__Passage to read__
____

It’s okay to fail. They celebrate failure. I’ve had someone on the show not too long ago. They said, “At the end of the year, we have great teams that are celebrated. We have individuals that are celebrated, but we also celebrate the biggest failures.” We want people to know that it’s okay to fail because those failures, every time they can look at it and say, “It allowed us to move forward in some other way.” That was important for us in 2019. Thank you to everyone that was a part of this team. Thank you to everyone that’s moving forward at this pace. They know that people are important that if they’re afraid to fail, they’ll be getting a hiding. They’ll begin to not innovate. You can’t innovate without a healthy understanding of failure. That’s an interesting thing that I’ve seen in my research.

I’m glad you brought up the topic of failure. That’s another question that I love to dive into is what has been your biggest failure and lesson learned? How did that affect your confidence and allow you to rebuild from that?

Alicia, all owners and founders of companies have had many failures, but one stands out for me that that did rock me. Without too much context, we can go deeper if you want. I’m not hiding here. It’s a long-sordid tale. Several years ago, I had a deal with my best friend. We had a financial contract in place and I had paid him $3 million. He failed to deliver on that contract. My business was put in a catastrophic place because I’d given him the money for the inventory. We had a product service business. There was no inventory. It was not delivered. Several years ago, everything fell apart for that business. I was in. We were doing millions and millions in sales. Now that all my working capital was gone and there was no way to replace what he had.

I had no money to replace it. It put me into dire straits. From a confidence level, I hit rock bottom. I didn’t immediately close the company down. We stopped doing business immediately. I wasn’t able to close the company down because we had to go through the legal battles. For all intents and purposes, the business stopped the next day. I didn’t take another dollar in because I didn’t want to have any fraud. As soon as I knew that this was not going to happen or expected it wasn’t, my attorneys advised me and said, “Any checks you have right now, don’t deposit them.” It stopped immediately. I had to rebuild myself. I had to look at what was important. That’s when I became a coach. It was a few months after that when I started that journey. It took me a couple of years to be able to get back in a place where I knew I could deliver advice, insight, wisdom and support someone that was where I was a few years ago because I had to rebuild my own confidence.

____

__Recorded data__
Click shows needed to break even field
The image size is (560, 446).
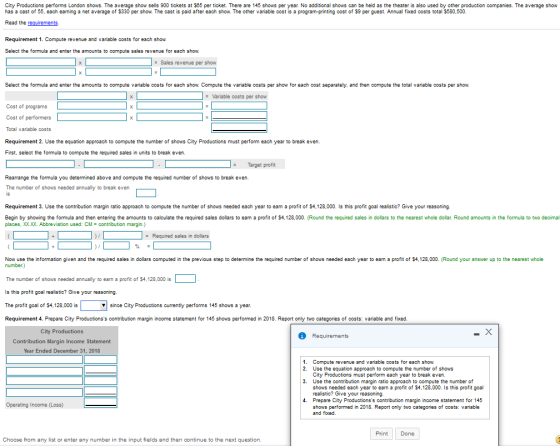point(146,193)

____

__Directions__
a. In the interview on failure, how much money had the speaker paid the best friend under their financial contract?
b. Reproduce the interview on failure between "I’m glad you" and "rebuild from that?", inclusive.

__Solution set__
a. $3 million.

b.
I’m glad you brought up the topic of failure. That’s another question that I love to dive into is what has been your biggest failure and lesson learned? How did that affect your confidence and allow you to rebuild from that?